Emma smiled, taking in the sight of her family all in one place. This. This was what mattered, more than the wrapping paper and the lights and the tree and the goddamned mistletoe that she wanted to hang everywhere now that Killian was back and safe within the fold of their home. She caught the gleam in Liam’s eye as he watched his little brother gently rock the sleepy little girl back and forth - and knew that he understood it, too.
Christmas was family, and their family had withstood yet another attempt to crumble it only to come out stronger on the other side.
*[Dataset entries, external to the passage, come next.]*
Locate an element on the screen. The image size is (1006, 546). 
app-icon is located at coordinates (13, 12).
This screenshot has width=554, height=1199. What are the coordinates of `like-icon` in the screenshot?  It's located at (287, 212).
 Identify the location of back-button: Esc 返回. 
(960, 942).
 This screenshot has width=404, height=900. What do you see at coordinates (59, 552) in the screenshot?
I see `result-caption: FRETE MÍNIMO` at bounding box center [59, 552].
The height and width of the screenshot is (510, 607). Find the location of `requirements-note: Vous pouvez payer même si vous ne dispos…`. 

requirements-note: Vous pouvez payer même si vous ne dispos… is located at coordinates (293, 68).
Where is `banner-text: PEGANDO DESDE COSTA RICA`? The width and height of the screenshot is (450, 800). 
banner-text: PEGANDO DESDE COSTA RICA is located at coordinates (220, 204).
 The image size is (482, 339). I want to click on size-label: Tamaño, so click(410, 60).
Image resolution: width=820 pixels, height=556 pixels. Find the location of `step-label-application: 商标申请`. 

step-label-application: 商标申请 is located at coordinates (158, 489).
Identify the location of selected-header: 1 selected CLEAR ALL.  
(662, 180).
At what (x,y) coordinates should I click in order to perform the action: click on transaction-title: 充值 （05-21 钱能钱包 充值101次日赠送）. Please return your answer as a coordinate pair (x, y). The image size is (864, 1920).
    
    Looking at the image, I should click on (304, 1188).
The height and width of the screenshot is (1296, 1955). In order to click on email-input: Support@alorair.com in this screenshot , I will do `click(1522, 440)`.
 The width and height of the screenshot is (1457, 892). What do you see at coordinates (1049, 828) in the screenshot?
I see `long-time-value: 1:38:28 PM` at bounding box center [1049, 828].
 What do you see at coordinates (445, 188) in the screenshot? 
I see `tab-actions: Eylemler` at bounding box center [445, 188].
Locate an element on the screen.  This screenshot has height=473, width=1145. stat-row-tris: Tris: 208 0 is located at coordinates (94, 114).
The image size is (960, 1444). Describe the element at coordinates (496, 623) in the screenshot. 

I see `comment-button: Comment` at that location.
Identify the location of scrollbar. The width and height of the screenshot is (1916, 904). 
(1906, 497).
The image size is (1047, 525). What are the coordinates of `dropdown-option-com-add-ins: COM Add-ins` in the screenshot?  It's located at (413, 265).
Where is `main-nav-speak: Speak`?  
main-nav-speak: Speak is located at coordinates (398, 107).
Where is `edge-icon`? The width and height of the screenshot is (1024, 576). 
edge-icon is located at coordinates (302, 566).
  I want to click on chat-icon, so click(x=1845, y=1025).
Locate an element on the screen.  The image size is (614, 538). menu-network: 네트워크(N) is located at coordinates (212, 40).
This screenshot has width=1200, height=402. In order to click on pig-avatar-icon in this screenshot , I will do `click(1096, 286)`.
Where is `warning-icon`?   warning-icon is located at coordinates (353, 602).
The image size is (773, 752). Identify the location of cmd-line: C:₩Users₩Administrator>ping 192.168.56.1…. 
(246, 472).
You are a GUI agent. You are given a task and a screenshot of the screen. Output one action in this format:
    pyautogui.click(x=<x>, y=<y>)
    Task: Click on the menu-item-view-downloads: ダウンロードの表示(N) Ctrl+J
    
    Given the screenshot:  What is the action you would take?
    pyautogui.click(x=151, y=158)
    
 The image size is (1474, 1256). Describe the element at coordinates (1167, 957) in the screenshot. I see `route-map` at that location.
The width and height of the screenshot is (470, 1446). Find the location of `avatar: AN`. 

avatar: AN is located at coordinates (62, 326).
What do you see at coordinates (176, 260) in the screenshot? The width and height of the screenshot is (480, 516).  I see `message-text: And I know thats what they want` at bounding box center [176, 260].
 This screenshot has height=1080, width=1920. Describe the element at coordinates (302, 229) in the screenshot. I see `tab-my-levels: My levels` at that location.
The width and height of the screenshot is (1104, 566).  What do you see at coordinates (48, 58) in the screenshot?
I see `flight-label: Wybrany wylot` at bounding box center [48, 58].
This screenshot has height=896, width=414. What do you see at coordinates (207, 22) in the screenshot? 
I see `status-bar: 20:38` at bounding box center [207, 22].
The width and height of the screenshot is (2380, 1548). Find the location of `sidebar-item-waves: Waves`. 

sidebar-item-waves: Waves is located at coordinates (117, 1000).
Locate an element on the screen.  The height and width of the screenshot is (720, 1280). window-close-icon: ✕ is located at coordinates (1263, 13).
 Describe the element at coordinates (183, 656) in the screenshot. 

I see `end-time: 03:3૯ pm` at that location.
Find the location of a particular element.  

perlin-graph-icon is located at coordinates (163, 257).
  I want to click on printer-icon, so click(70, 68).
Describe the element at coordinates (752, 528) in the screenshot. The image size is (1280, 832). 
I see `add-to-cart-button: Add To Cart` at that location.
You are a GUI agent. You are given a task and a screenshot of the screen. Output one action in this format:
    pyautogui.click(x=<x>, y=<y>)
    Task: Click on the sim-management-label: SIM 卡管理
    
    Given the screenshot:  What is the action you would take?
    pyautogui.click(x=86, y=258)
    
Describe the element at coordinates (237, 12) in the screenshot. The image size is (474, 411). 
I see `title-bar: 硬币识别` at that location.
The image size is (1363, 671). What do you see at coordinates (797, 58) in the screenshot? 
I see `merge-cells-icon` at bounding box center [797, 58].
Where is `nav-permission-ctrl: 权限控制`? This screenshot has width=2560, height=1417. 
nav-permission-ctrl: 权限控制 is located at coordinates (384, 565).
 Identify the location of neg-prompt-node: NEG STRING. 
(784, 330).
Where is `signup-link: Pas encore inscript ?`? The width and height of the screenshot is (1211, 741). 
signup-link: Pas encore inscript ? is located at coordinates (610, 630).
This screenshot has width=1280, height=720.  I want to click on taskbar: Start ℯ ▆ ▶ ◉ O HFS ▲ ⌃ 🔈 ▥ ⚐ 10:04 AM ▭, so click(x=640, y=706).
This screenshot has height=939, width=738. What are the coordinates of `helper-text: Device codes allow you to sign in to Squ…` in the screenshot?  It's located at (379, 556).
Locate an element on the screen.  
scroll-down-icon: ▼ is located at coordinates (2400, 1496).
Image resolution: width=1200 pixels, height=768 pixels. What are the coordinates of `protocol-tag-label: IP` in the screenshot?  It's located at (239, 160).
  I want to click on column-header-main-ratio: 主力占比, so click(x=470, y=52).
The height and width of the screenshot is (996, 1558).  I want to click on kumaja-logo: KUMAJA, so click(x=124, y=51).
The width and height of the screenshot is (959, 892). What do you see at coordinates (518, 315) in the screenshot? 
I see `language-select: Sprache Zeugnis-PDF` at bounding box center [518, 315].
It took her only a moment longer to watch Killian and Alice, their daughter’s eyes drooping and blinking owlishly as she listened to her father’s soft voice. Emma followed his footsteps, tucking herself into his side and rubbing her hand up and down Alice’s back. Her other arm wrapped tightly around Killian’s waist, fingers clutching the shirt at his back, drinking in the sight of him watching their daughter.
“I love you,” she whispered when he paused to take a breath.
Killian leaned down, careful to keep Alice steady against his chest, and brushed his lips against Emma’s. It was a soft, chaste thing, their audience far too close to do anything more, but it was enough. The rough dig of his cast in her side as he tried to wrap her close enough in his embrace to lay his hand over her stomach was a comfort rather than a hindrance, and Emma dropped her head to his chest, her forehead just brushing their daughter’s arm.
Killian hummed in Alice’s ear as she fell asleep on his shoulder. “But I heard him exclaim, ere he drove out of sight: Happy Christmas to all, and to all a good night.”